Truthout reports: "The US Secret Service has refused to release its records on Aaron Swartz to Truthout. The agency claimed in a letter, sent to Truthout and a researcher in response to two separate Freedom of Information Act (FOIA) requests, that the release of any documents the agency has on the late Internet activist would interfere with its 'enforcement proceedings." 

  • http://cobramcgiantballs.tumblr.com/ Xploder

    How amazing….I say as i puke…

  • Cowicide

    would interfere with its ‘enforcement proceedings.”

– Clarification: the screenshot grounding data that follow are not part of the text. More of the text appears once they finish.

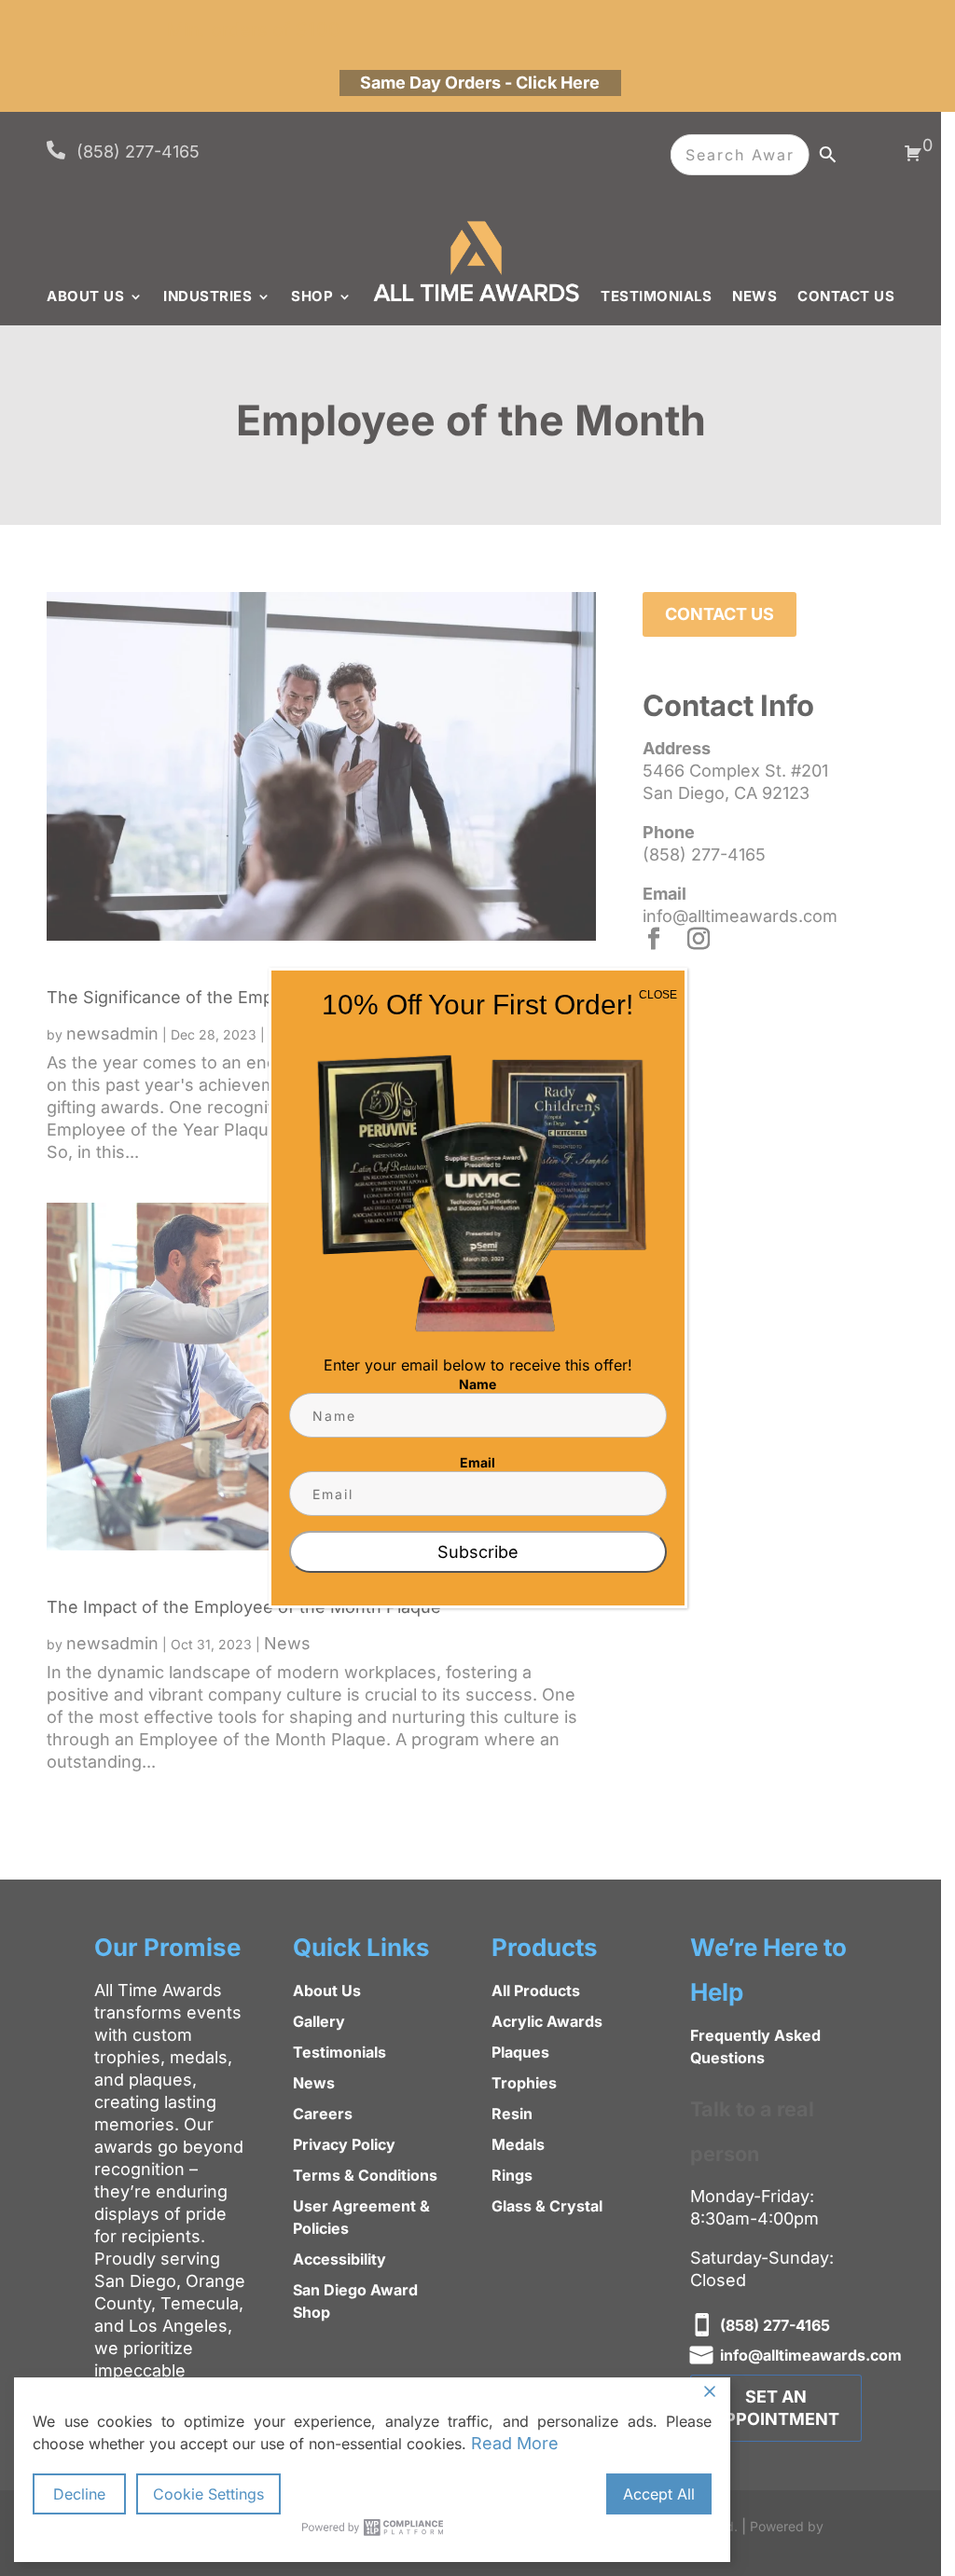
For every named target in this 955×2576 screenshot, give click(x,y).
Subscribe (478, 1552)
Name (477, 1384)
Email (477, 1462)
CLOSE (658, 994)
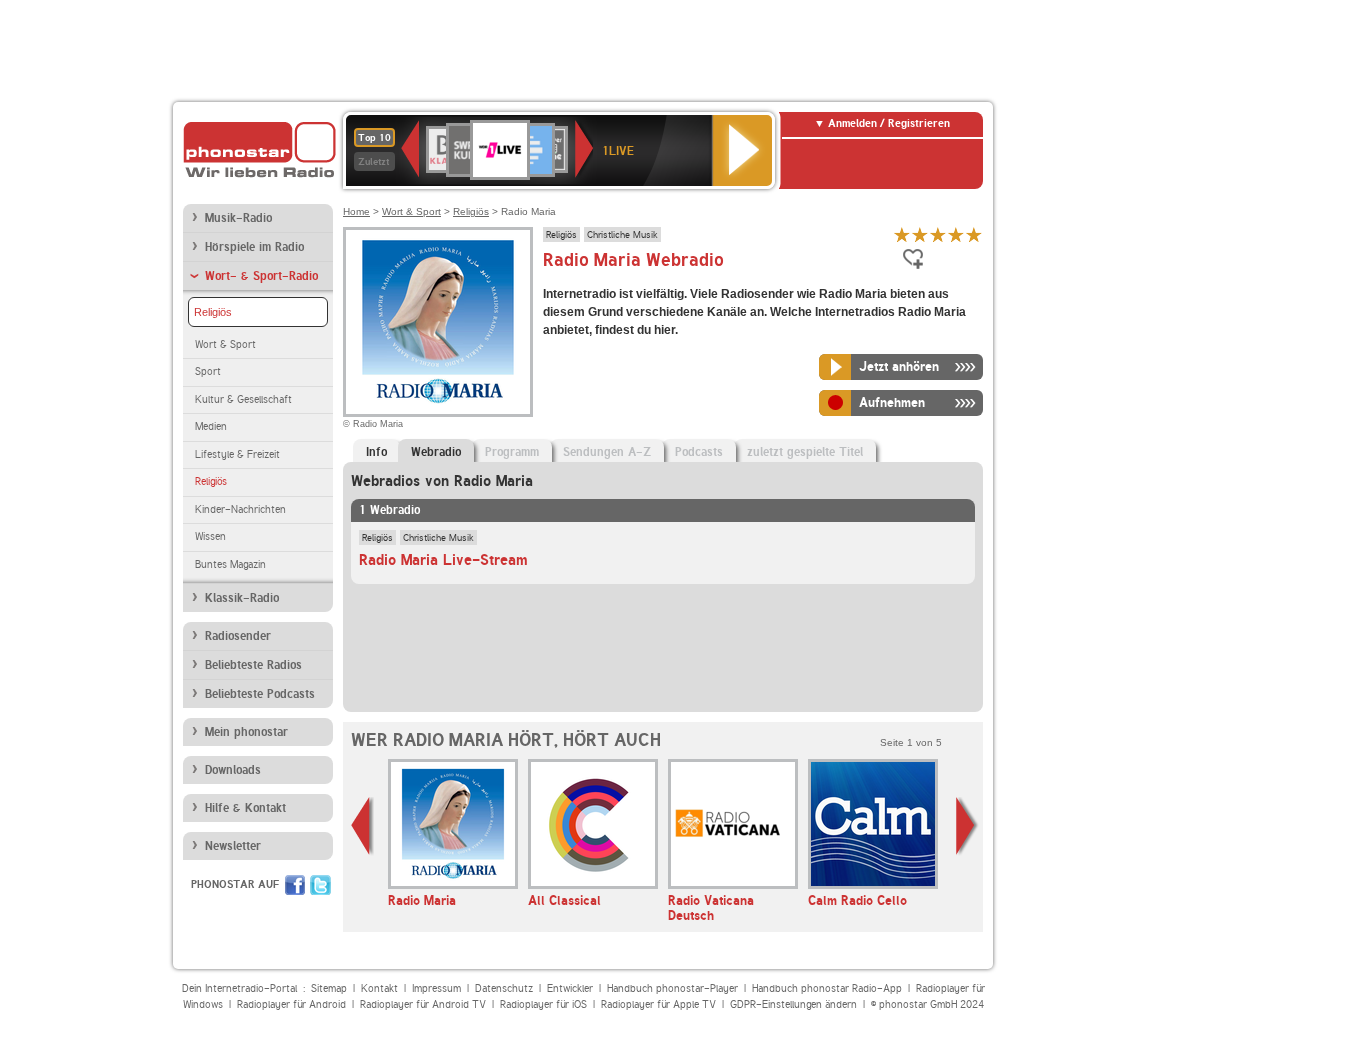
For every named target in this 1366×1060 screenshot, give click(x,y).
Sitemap (329, 988)
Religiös (213, 312)
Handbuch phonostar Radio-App (827, 988)
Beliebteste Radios (253, 665)
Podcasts (699, 452)
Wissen (210, 536)
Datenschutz (504, 988)
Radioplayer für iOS (543, 1004)
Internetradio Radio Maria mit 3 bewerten (938, 234)
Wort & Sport (225, 344)
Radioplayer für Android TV (423, 1004)
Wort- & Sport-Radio (261, 276)
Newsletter (233, 846)
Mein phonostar (246, 732)
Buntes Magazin (230, 564)
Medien (211, 426)
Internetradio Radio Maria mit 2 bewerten (920, 234)
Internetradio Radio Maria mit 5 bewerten (974, 234)
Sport (208, 371)
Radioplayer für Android (291, 1004)
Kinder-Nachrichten (240, 509)
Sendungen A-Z (607, 452)
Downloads (233, 770)
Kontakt (379, 988)
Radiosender (238, 636)
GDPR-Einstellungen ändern (793, 1004)
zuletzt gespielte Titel (805, 452)
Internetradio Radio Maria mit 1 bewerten (902, 234)
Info (376, 452)
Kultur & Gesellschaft (243, 399)
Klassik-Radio (242, 598)
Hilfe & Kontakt (245, 808)
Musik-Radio (238, 218)
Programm (512, 452)
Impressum (436, 988)
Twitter (320, 885)
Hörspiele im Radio (254, 247)
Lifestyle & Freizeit (237, 454)
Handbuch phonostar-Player (672, 988)
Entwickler (570, 988)
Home (356, 211)
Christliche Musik (622, 234)
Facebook (295, 885)
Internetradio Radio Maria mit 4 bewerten (956, 234)
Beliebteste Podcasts (260, 694)
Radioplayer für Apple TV (658, 1004)
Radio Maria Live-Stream (443, 560)
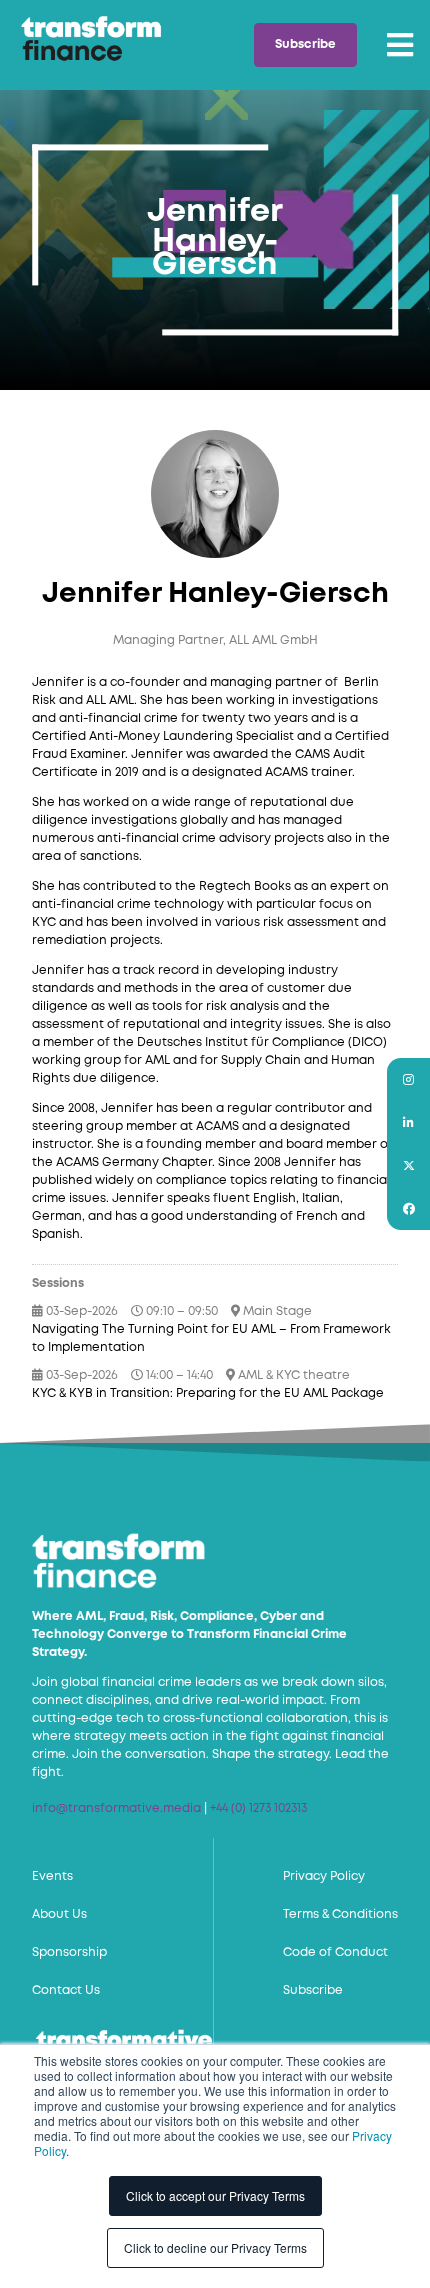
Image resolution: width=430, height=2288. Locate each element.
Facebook (408, 1208)
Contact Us (66, 1990)
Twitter (408, 1165)
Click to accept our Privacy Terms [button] (215, 2195)
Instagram (408, 1079)
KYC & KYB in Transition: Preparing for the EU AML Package (208, 1393)
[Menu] (400, 45)
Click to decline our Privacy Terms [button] (215, 2247)
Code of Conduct (335, 1952)
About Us (59, 1914)
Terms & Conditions (340, 1914)
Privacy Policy (324, 1876)
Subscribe (305, 44)
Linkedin (408, 1122)
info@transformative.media (116, 1808)
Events (52, 1876)
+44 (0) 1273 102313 (258, 1808)
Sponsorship (69, 1952)
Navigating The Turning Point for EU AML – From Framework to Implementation (211, 1338)
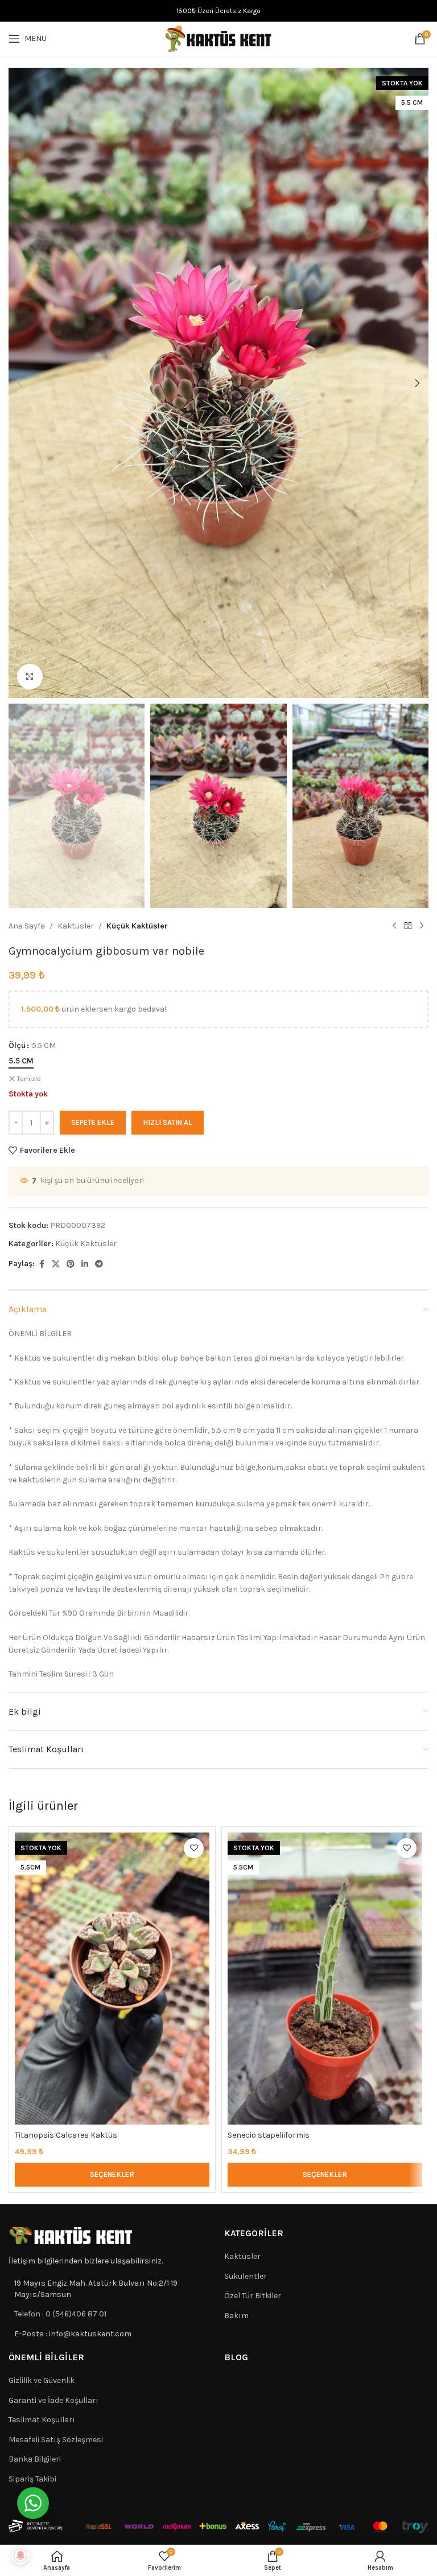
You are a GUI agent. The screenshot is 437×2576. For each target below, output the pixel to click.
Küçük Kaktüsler (137, 926)
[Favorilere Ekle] (194, 1848)
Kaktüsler (75, 926)
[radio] (21, 1061)
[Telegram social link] (99, 1264)
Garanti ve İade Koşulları (53, 2400)
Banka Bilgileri (35, 2459)
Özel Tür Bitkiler (252, 2295)
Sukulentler (245, 2276)
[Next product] (421, 926)
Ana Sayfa (27, 926)
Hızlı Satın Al (167, 1122)
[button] (20, 383)
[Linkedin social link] (85, 1264)
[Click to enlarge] (30, 676)
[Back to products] (408, 926)
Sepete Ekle (92, 1122)
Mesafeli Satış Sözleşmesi (56, 2439)
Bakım (236, 2315)
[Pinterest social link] (70, 1264)
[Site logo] (218, 38)
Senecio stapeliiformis (269, 2135)
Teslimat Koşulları (42, 2420)
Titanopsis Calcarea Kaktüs (66, 2135)
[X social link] (55, 1264)
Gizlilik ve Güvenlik (42, 2380)
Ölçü (17, 1045)
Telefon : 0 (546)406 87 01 (60, 2314)
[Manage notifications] (20, 2555)
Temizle (29, 1079)
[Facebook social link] (41, 1264)
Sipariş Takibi (32, 2479)
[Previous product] (394, 926)
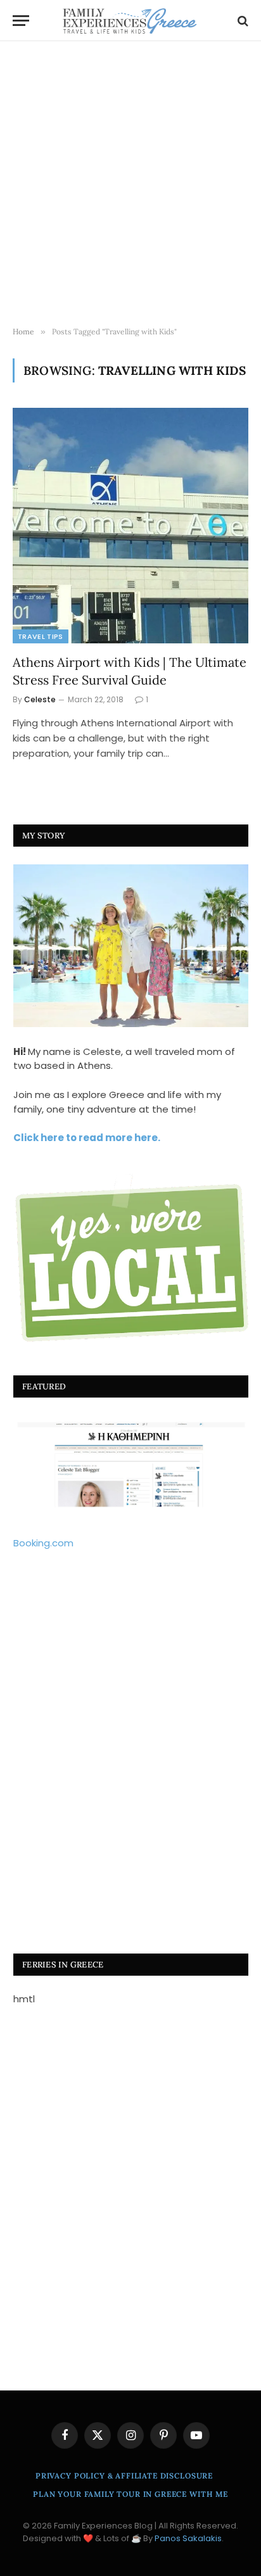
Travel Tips (40, 636)
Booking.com (43, 1543)
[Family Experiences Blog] (130, 20)
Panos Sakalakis (188, 2538)
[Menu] (21, 20)
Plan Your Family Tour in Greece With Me (130, 2494)
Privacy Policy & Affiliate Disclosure (124, 2475)
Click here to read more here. (86, 1137)
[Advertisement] (130, 184)
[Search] (241, 20)
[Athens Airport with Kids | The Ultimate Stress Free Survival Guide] (130, 525)
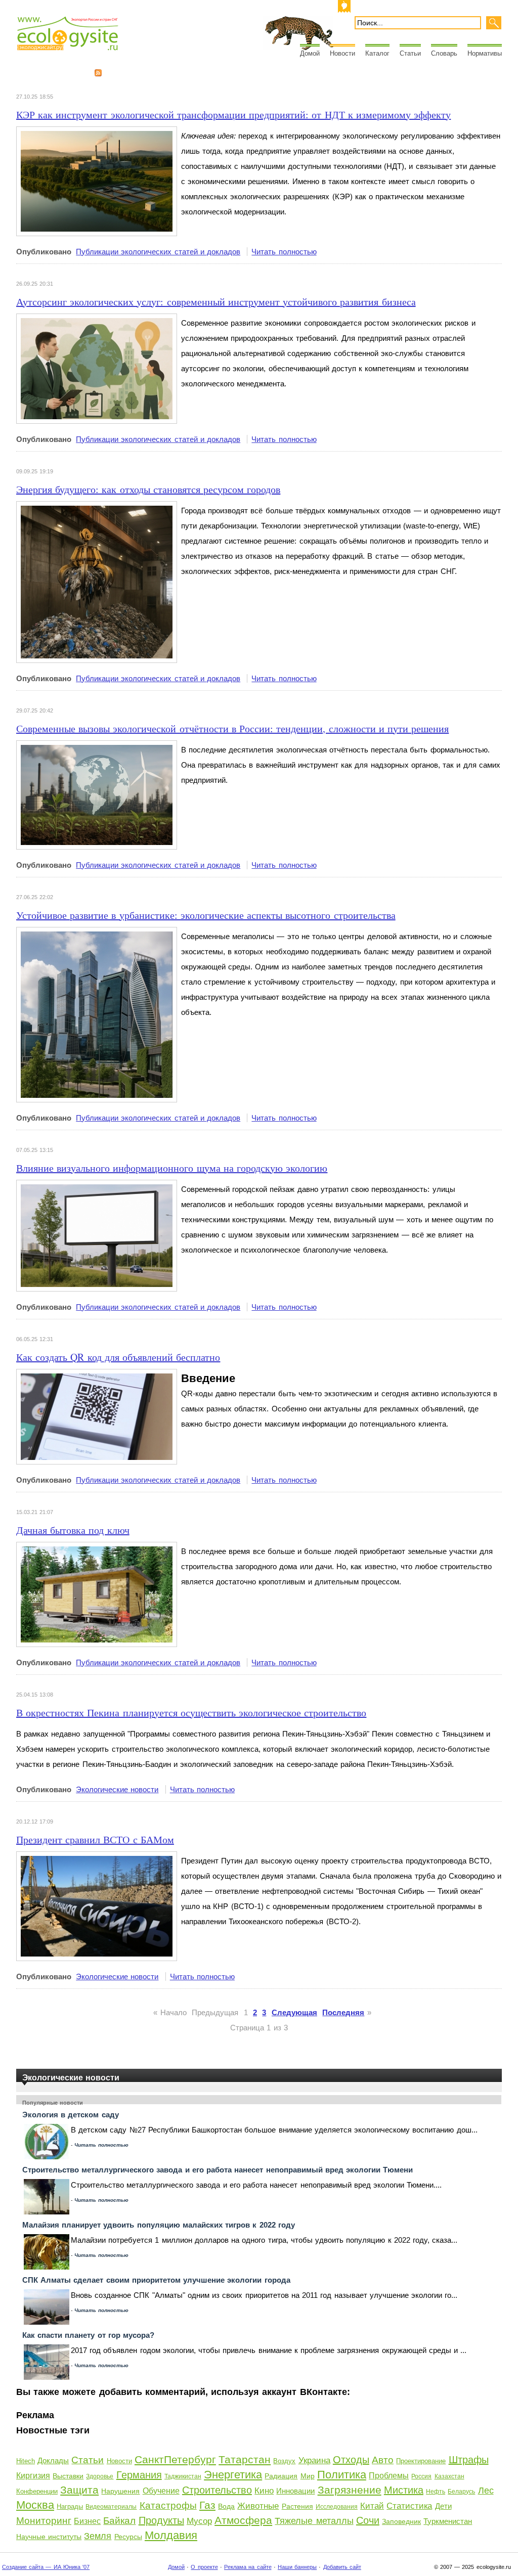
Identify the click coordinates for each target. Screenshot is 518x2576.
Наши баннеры (297, 2567)
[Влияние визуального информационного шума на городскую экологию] (96, 1187)
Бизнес (87, 2521)
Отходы (351, 2459)
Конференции (37, 2491)
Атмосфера (243, 2520)
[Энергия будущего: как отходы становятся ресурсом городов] (96, 508)
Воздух (284, 2461)
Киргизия (33, 2475)
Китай (372, 2506)
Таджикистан (182, 2476)
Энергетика (233, 2474)
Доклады (53, 2460)
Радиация (281, 2476)
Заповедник (401, 2521)
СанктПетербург (175, 2459)
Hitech (25, 2461)
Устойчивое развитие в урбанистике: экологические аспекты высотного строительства (206, 915)
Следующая (294, 2012)
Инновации (295, 2490)
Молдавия (171, 2535)
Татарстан (245, 2459)
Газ (207, 2505)
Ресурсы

    They sure have that newspeak down pat, don’t they?

    • EH

      I have to wonder if this means they’re using their AS info to investigate other people.

      • Cowicide

        Yeah, good point. 0_o

  • http://www.facebook.com/people/Ender-Wiggin/100000885624281 Ender Wiggin

    so…they’re planning on exhuming the body so they can throw it in jail and claim it as a win?

    • Boundegar

      They cannot take “enforcement proceedings” against the dead.  Not since the Cadaver Synod of Pope Formosus, anyway.

  • stephenl123

    How did the Secret Service get involved in this?  If they were involved all along, I’m a bit shocked that the earlier articles didn’t mention that, because it’s rather weird.  Why would the Secret Service be involved in a copyright dispute or a charge of alleged illegal us of a closet at MIT?

    • stephenl123

      OK.  I see: “On January 6, 2011, Swartz was arrested near the Harvard campus by two MIT police officers and a U.S. Secret Service agent on state charges of breaking and entering a building with intent to commit a felony.”  That’s damn creepy.  What was the Secret Service agent doing there????  So this is what Truthout is after?

  • allenels

    The whole affair is unsettling. It seems that this brilliant young man had so much to offer especially since the US now speculates so much about cyber-spying by China, Russia….and others not mentioned.